AAS Workshop: Modest Aperture Space Telescope Astronomy in the 2020s

Workshop at the 240th meeting of the American Astronomical Society, Saturday/Sunday, June 11/12, 2022, Pasadena, California. Sessions will include UV Science Programs, IR Science Programs, Sensor Technology Advances, Autonomous Operation, Buses, Launch, and Communications, Student and Citizen Science Research, and Organizing for the Future.
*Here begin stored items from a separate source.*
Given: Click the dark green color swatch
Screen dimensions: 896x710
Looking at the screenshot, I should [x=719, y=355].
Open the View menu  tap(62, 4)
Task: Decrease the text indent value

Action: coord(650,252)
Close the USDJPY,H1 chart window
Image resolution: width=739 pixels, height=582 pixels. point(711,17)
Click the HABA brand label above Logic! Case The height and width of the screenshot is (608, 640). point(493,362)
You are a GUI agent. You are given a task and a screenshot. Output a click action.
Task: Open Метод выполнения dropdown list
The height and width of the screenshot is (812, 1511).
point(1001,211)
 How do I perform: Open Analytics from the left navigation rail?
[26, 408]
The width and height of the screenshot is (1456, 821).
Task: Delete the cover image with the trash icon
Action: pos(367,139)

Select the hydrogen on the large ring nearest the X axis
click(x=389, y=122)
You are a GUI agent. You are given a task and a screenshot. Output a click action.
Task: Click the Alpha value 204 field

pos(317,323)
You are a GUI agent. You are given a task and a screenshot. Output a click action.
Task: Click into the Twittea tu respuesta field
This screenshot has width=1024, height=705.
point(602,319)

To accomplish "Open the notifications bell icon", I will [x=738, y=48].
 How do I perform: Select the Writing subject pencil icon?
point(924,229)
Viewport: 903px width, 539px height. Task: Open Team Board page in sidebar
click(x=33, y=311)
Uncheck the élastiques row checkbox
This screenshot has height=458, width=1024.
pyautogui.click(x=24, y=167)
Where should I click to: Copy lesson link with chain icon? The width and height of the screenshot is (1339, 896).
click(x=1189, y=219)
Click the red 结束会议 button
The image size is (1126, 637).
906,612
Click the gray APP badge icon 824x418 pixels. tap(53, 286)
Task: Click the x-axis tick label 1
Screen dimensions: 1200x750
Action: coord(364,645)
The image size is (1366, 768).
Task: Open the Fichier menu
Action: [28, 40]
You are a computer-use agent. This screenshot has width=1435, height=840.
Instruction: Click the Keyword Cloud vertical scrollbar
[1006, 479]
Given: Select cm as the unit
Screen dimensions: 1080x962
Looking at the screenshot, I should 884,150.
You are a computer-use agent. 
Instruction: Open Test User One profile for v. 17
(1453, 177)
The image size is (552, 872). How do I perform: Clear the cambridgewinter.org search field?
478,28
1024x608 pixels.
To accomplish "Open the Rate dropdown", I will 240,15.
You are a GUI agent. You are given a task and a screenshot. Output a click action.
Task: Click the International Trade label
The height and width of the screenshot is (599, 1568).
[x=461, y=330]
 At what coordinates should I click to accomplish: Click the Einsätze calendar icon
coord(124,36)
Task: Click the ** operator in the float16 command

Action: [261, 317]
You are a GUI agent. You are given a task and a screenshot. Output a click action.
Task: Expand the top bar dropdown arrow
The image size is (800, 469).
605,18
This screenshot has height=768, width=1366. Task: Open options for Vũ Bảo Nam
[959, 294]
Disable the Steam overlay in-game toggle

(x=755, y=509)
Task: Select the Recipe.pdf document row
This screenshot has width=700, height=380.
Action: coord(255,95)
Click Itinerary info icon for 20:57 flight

On the verge of an astronomy CubeSat revolution

CubeSats are small satellites built in standard sizes and form factors. When deployed as space-based telescopes, they enable science experiments not possible with existing or planned large space missions, filling several key gaps in astronomical research. Unlike expensive and highly sought-after space telescopes such as the Hubble Space Telescope, whose time must be shared among many instruments and science programs, CubeSats can monitor sources for weeks or months at time, and at wavelengths not accessible from the ground such as the ultraviolet, far-infrared and low-frequency radio. CubeSats may also pair with the large space- and ground-based telescopes to provide complementary data to better explain the physical processes observed.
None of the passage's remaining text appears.